*Given request:* Recast the stretch from the line containing "Where should I" through the last line below as a Markdown table with the columns "Row" and "Line", numbering each line and skipping blank ones. Leave the pictures out.

★ ★ ★ ★ ★

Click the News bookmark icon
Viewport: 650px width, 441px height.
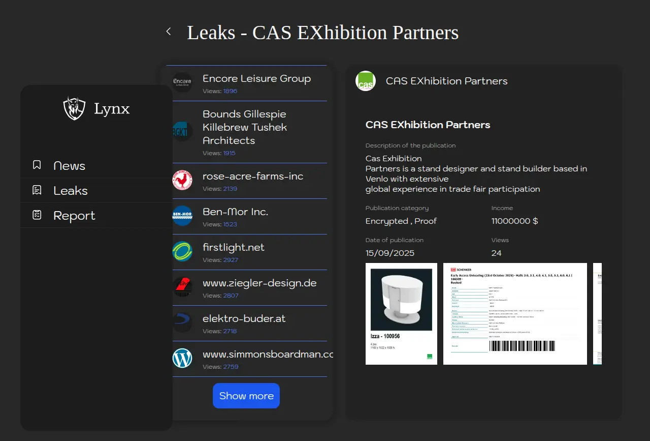tap(37, 165)
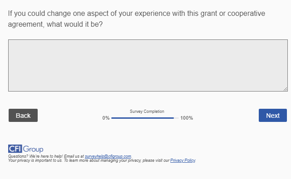Click the CFI Group logo
This screenshot has height=179, width=291.
tap(25, 149)
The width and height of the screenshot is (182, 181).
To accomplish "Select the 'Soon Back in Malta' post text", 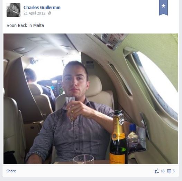I will coord(25,26).
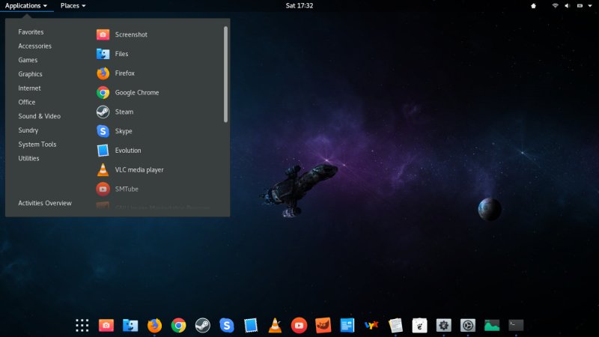Select the Graphics category
Viewport: 599px width, 337px height.
pyautogui.click(x=31, y=74)
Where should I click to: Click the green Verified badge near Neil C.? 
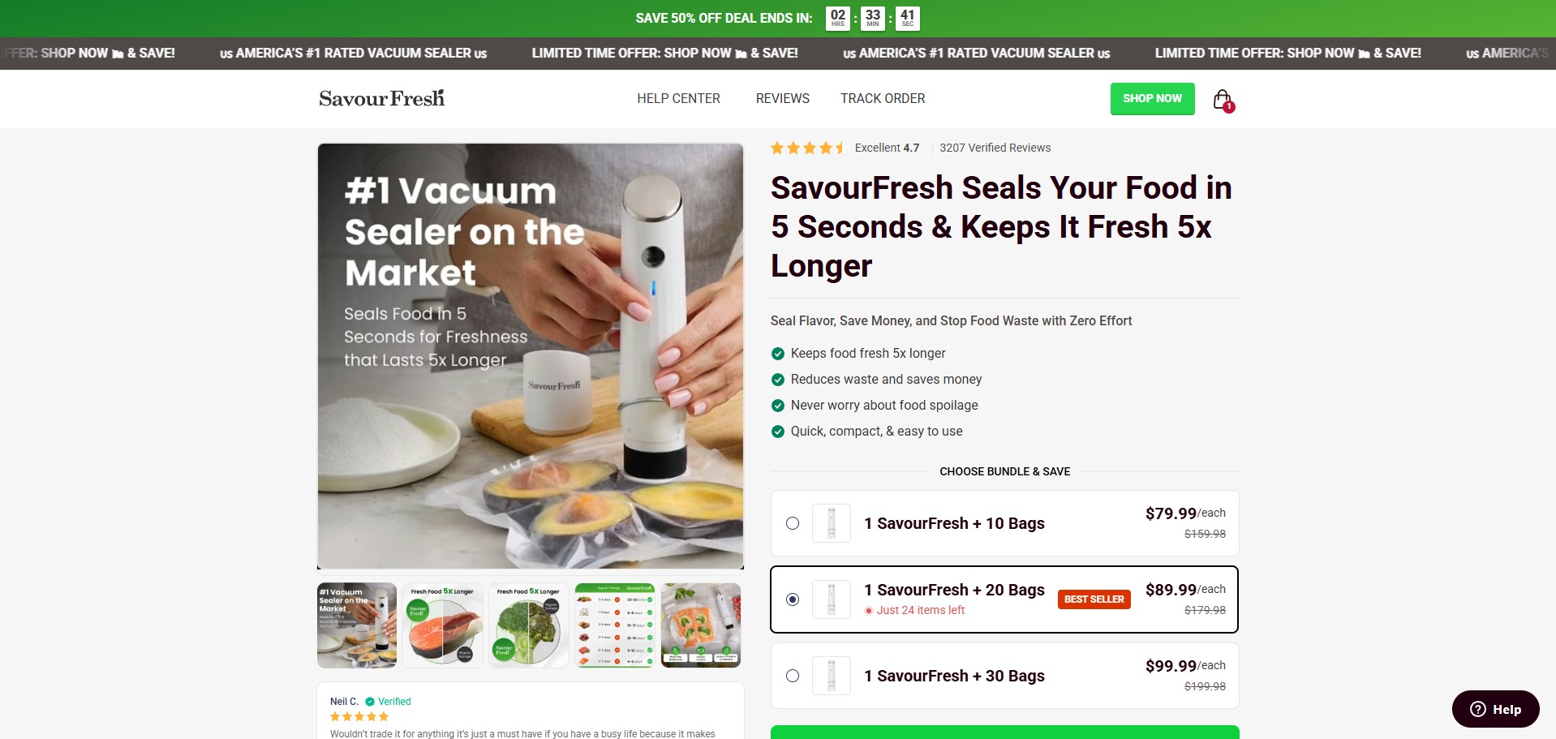(x=388, y=702)
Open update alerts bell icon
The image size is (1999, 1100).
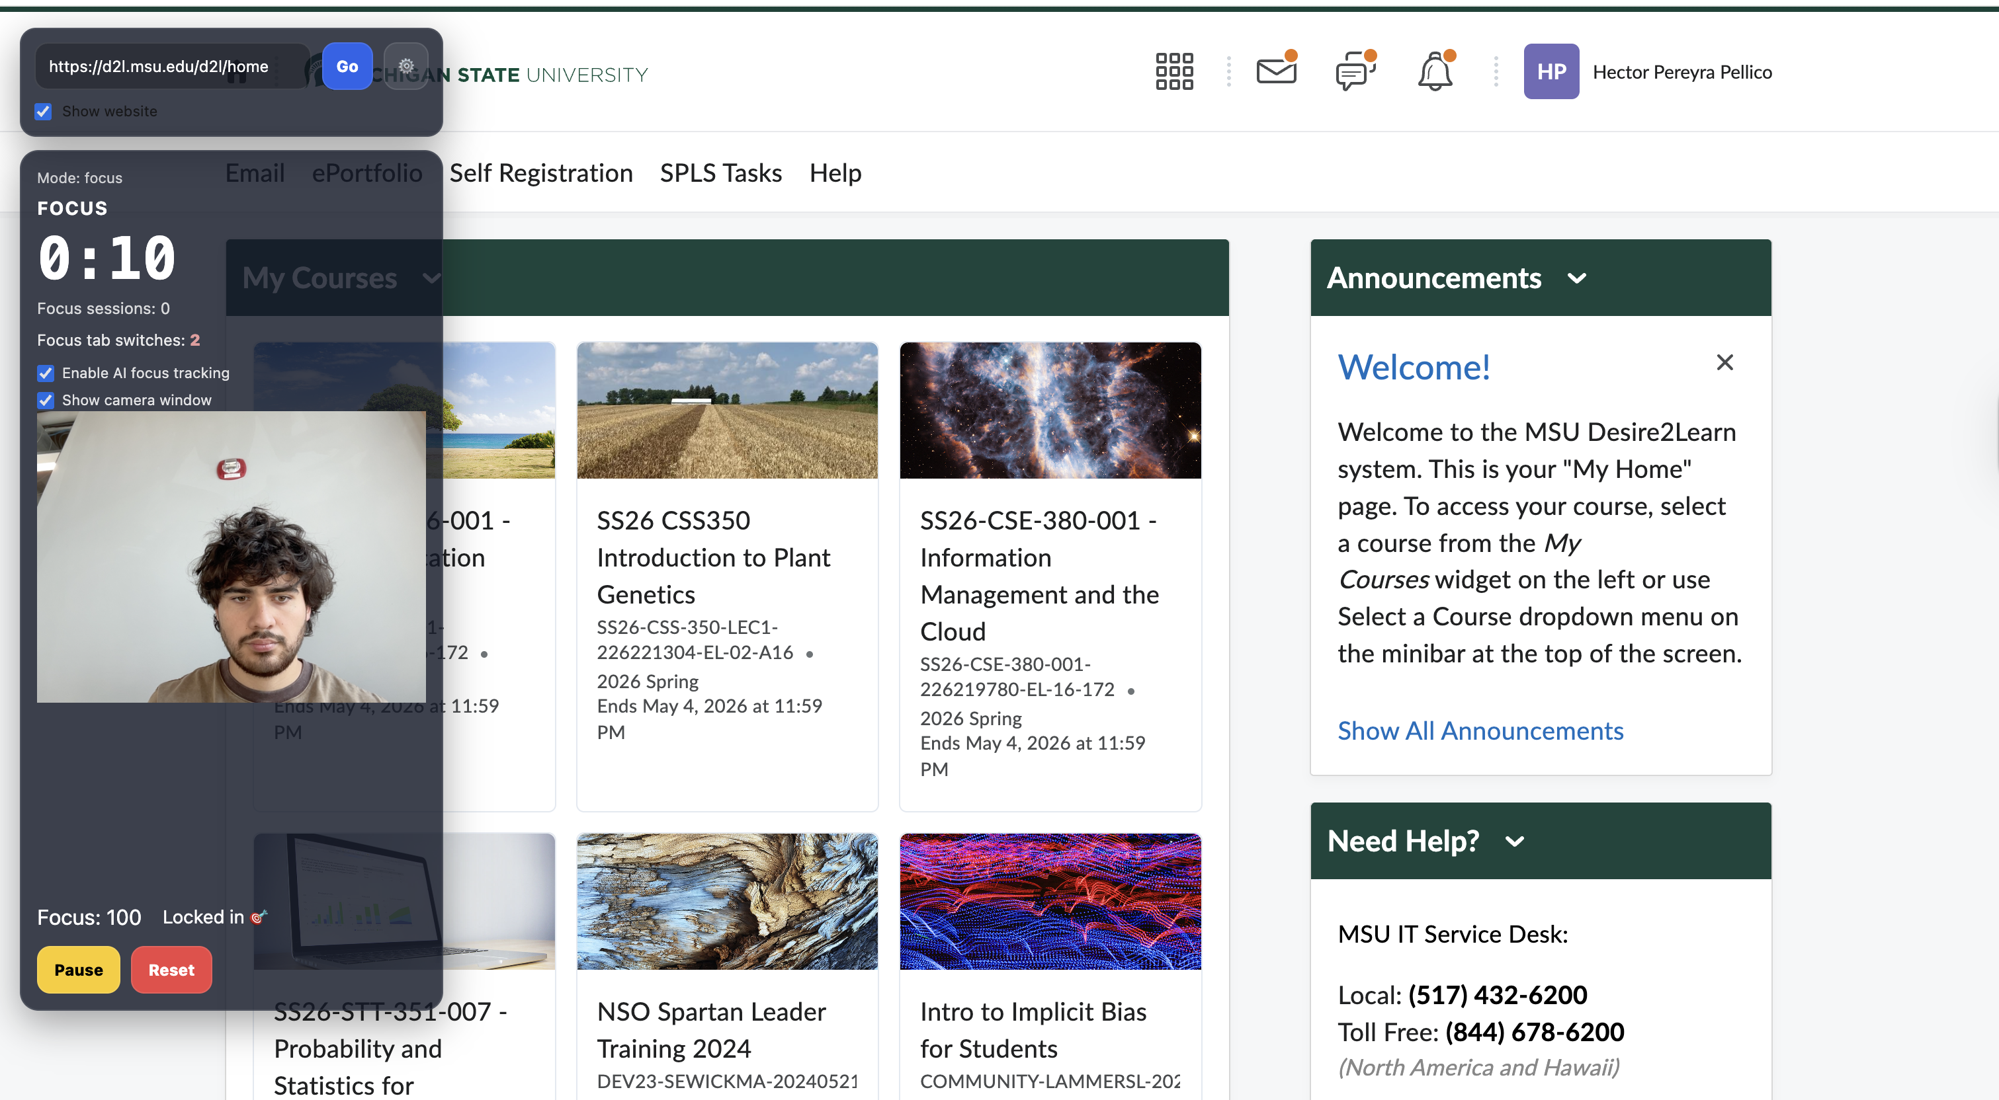(x=1435, y=71)

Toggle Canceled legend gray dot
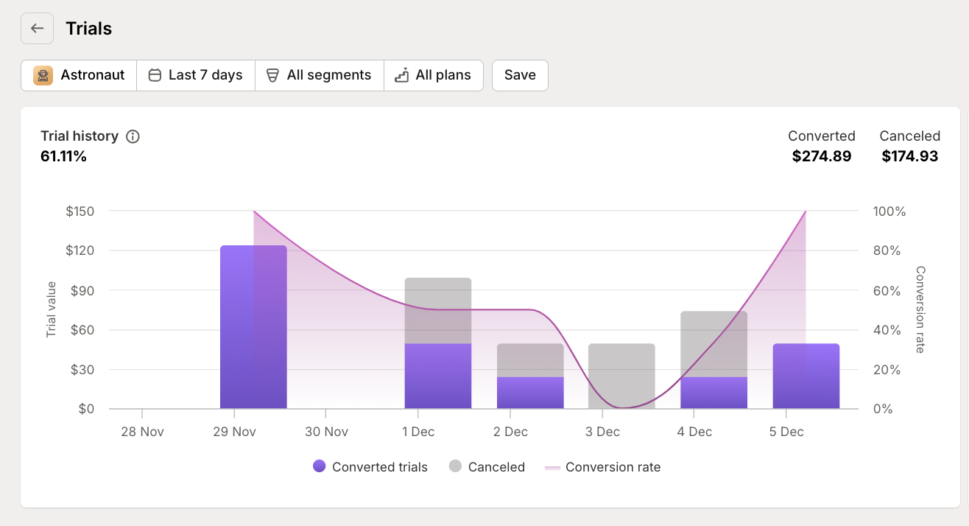point(455,466)
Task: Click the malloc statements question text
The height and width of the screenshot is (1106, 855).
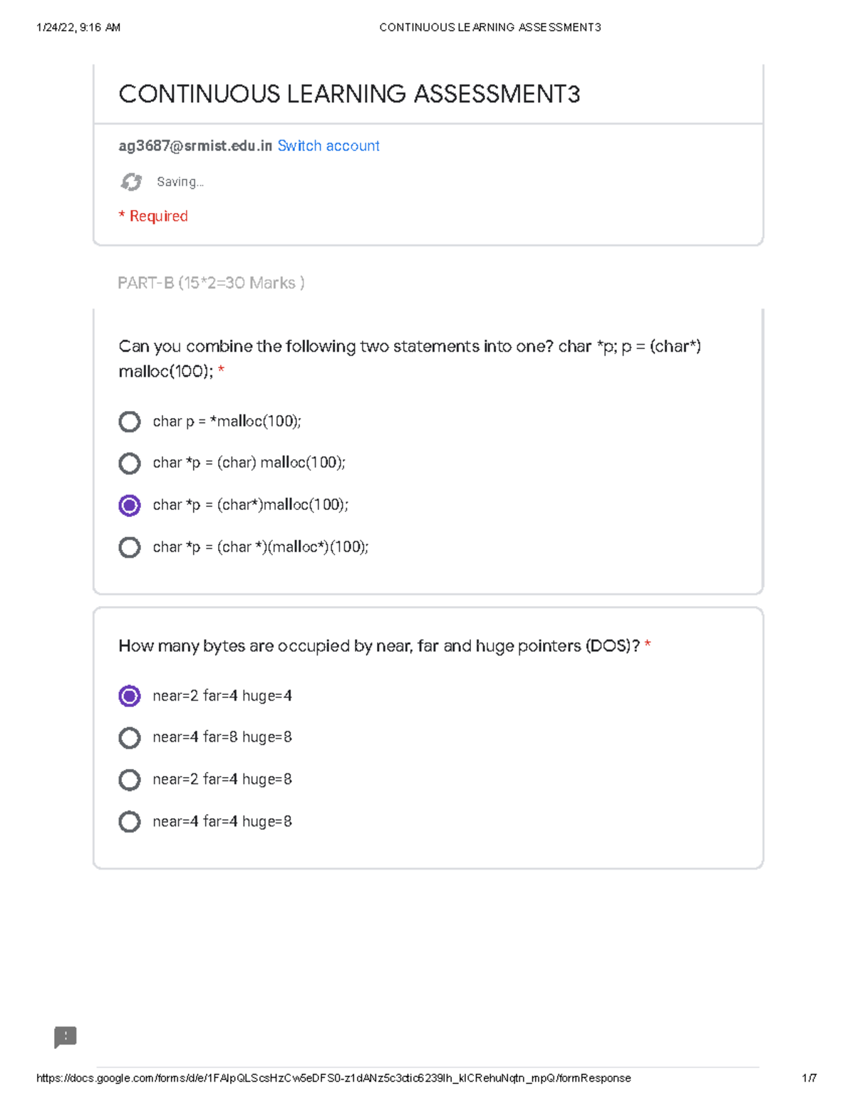Action: coord(410,358)
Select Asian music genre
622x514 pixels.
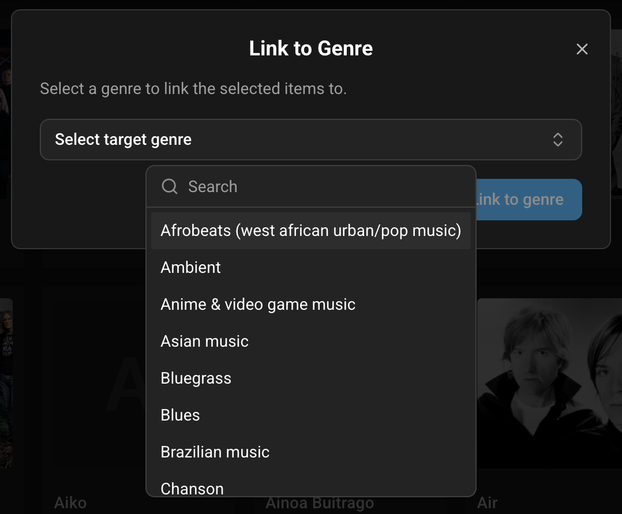pos(204,342)
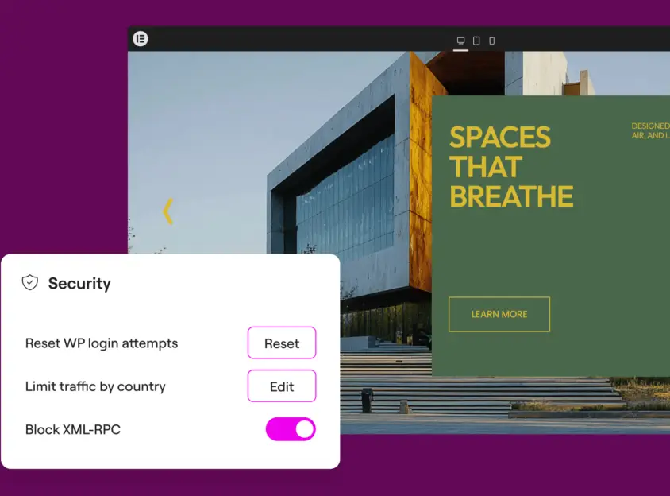This screenshot has width=670, height=496.
Task: Switch to desktop preview mode
Action: [x=460, y=41]
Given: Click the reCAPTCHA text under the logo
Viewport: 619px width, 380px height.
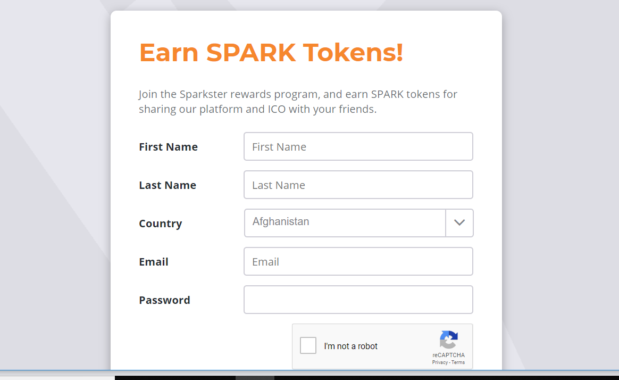Looking at the screenshot, I should click(448, 355).
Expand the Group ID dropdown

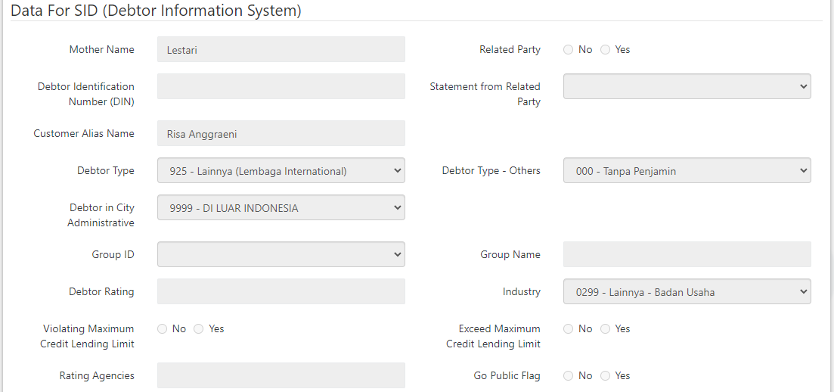click(281, 255)
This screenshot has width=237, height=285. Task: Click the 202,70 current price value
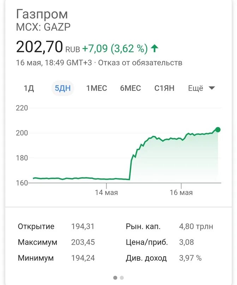tap(40, 47)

★ ★ ★ ★ ★

*Response to the task:*
| Row | Line |
|---|---|
| 1 | Where should I click to: Click the green Verified badge near Neil C.?  |
| 2 | (x=388, y=702) |
| 3 | Open update alerts bell icon |
| 4 | The image size is (1999, 1100). |
| 5 | (x=1435, y=71) |
| 6 | Toggle Canceled legend gray dot |
| 7 | point(455,466) |
| 8 | Task: Click the malloc statements question text |
| 9 | The height and width of the screenshot is (1106, 855). |
| 10 | Action: coord(410,358) |
| 11 | Select Asian music genre |
| 12 | 622x514 pixels. |
| 13 | pos(204,342) |
| 14 | This screenshot has width=670, height=496. |
| 15 | Task: Switch to desktop preview mode |
| 16 | Action: [x=460, y=41] |
| 17 | Given: Click the reCAPTCHA text under the logo |
| 18 | Viewport: 619px width, 380px height. |
| 19 | Looking at the screenshot, I should click(448, 355). |
| 20 | Expand the Group ID dropdown |
| 21 | click(281, 255) |
| 22 | This screenshot has width=237, height=285. Task: Click the 202,70 current price value |
| 23 | tap(40, 47) |